(INPUT MATERIAL begins)

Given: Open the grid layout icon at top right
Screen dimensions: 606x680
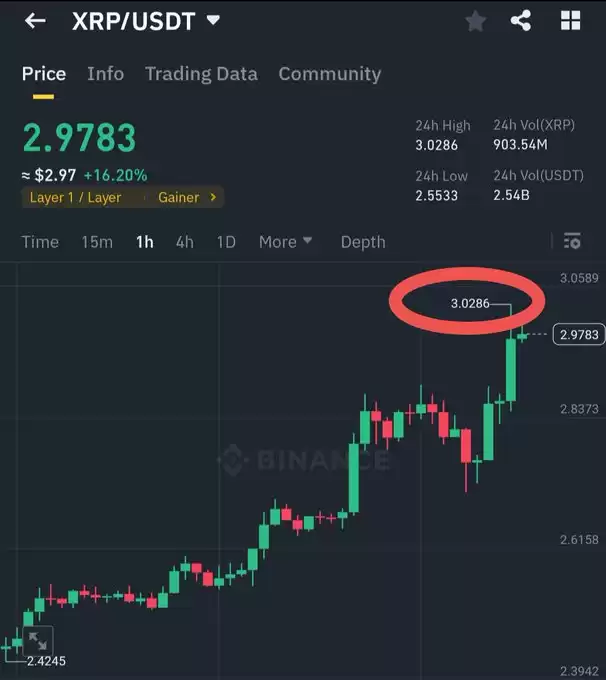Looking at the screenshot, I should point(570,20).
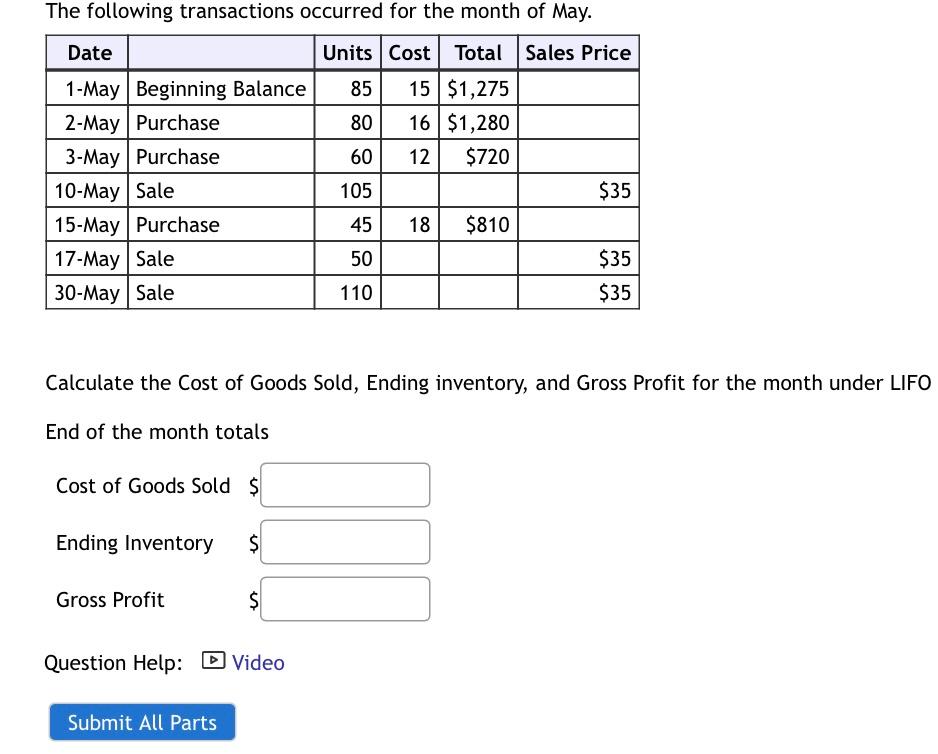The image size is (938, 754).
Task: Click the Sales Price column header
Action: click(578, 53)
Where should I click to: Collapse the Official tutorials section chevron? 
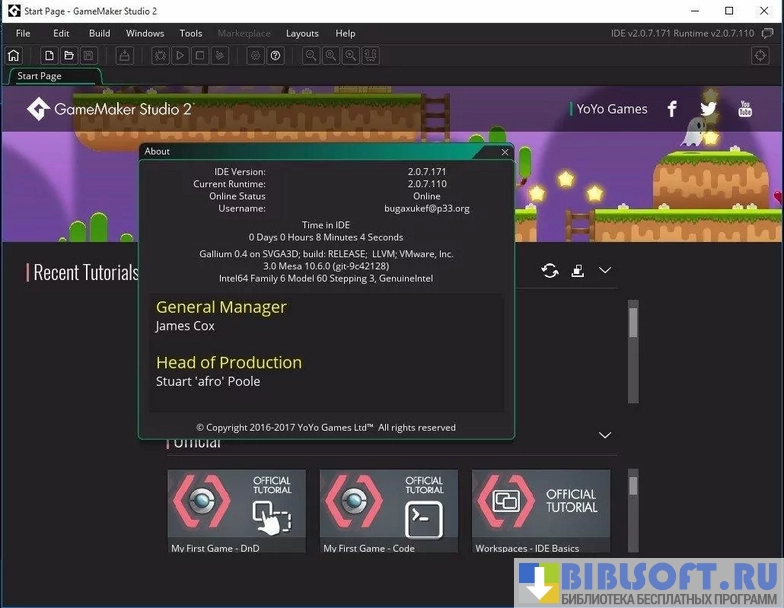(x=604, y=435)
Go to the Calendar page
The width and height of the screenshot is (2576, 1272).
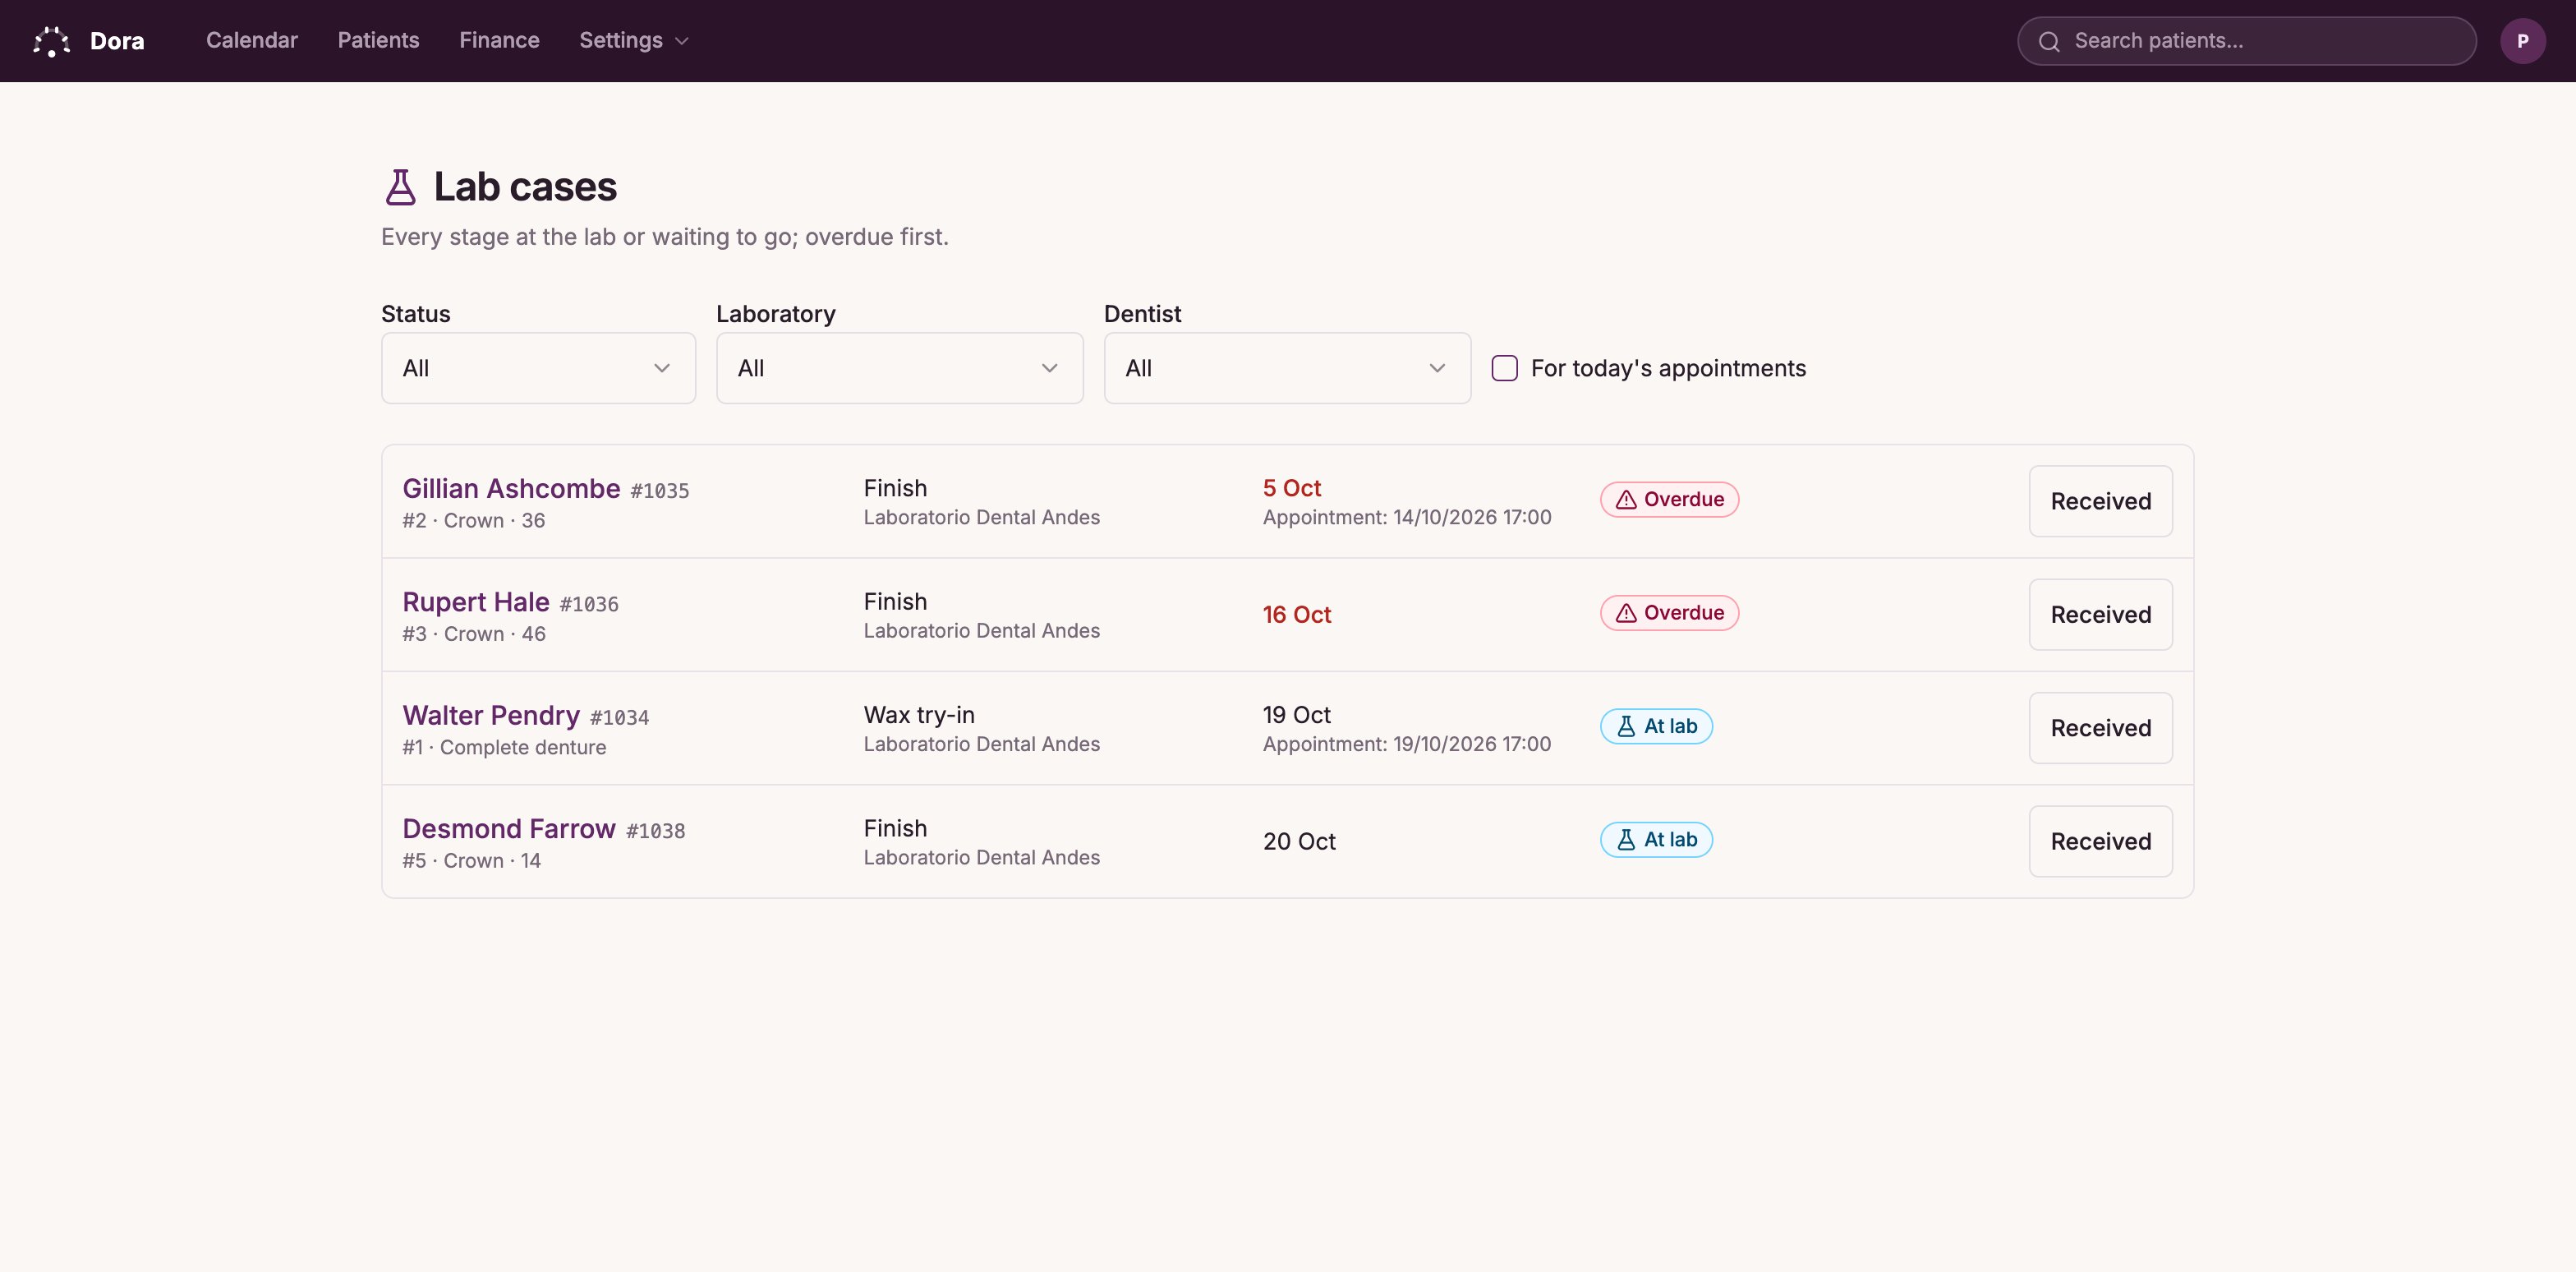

(INPUT MATERIAL ends)

▶ [EXERCISE DETAILS]: Word for word, repeat the data above with the pictures left out.

▶ [EXPECTED ANSWER]:
Given: Open the grid layout icon at top right
Screen dimensions: 606x680
Looking at the screenshot, I should point(570,20).
The image size is (938, 754).
Task: Click the Sales Price column header
Action: click(578, 53)
Where should I click to: Collapse the Official tutorials section chevron? 
(x=604, y=435)
Go to the Calendar page
The width and height of the screenshot is (2576, 1272).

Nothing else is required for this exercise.